> _PROBLEM TO SOLVE_:
Each record below should be output verbatim, without pictures.

(Beginning of TASK MATERIAL)

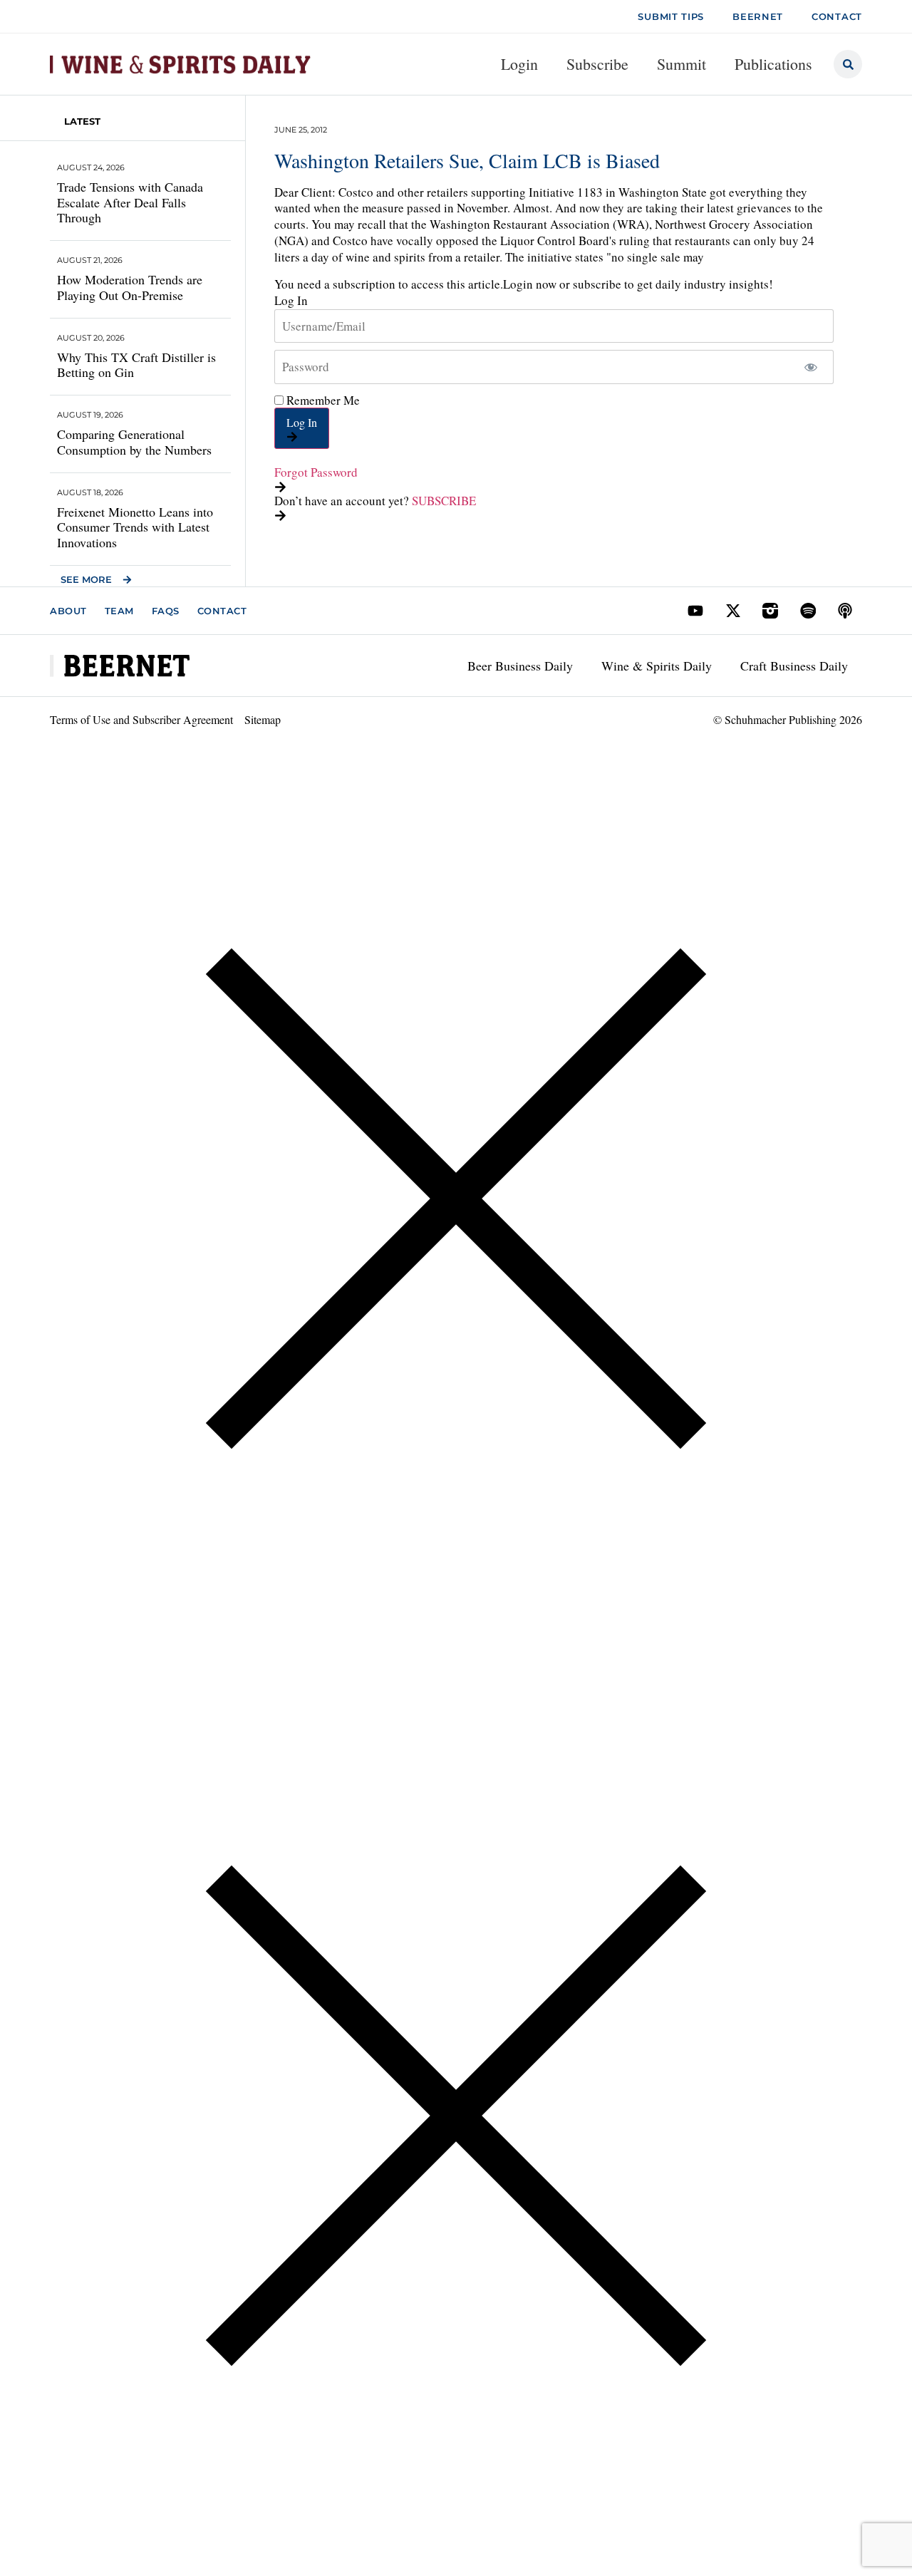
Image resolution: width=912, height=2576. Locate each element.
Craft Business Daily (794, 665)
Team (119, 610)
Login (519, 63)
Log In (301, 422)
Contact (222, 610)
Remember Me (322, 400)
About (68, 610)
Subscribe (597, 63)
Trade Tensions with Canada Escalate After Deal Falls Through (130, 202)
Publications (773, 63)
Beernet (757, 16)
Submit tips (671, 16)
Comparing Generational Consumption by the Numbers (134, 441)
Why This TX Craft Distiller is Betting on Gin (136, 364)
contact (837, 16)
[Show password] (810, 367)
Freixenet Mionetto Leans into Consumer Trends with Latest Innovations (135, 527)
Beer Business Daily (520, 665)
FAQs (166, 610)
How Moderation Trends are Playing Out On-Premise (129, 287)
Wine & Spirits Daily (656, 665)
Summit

(End of TASK MATERIAL)

> _RESPONSE_:
Image resolution: width=912, height=2576. Locate each element.
Craft Business Daily (794, 665)
Team (119, 610)
Login (519, 63)
Log In (301, 422)
Contact (222, 610)
Remember Me (322, 400)
About (68, 610)
Subscribe (597, 63)
Trade Tensions with Canada Escalate After Deal Falls Through (130, 202)
Publications (773, 63)
Beernet (757, 16)
Submit tips (671, 16)
Comparing Generational Consumption by the Numbers (134, 441)
Why This TX Craft Distiller is Betting on Gin (136, 364)
contact (837, 16)
[Show password] (810, 367)
Freixenet Mionetto Leans into Consumer Trends with Latest Innovations (135, 527)
Beer Business Daily (520, 665)
FAQs (166, 610)
How Moderation Trends are Playing Out On-Premise (129, 287)
Wine & Spirits Daily (656, 665)
Summit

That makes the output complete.